:: TASK BRIEF ::
From the line containing "The height and width of the screenshot is (430, 504)." through the last line of the data, return those lines exactly as written and nothing more.

Top of DATA FOR ANALYSIS

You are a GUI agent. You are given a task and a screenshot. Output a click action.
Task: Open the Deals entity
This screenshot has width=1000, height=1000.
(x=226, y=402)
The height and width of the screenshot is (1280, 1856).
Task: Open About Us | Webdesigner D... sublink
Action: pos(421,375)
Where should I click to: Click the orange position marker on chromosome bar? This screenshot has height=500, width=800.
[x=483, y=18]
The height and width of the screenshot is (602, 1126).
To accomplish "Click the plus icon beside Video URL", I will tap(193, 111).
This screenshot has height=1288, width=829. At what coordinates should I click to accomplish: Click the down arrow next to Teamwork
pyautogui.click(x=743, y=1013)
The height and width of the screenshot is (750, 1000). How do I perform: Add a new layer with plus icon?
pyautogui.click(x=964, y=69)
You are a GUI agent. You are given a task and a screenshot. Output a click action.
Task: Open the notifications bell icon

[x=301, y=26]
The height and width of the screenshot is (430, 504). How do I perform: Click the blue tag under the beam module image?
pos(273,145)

Bottom of DATA FOR ANALYSIS

:: EXPECTED ANSWER ::
The height and width of the screenshot is (430, 504). How do I perform: Click the blue tag under the beam module image?
pos(273,145)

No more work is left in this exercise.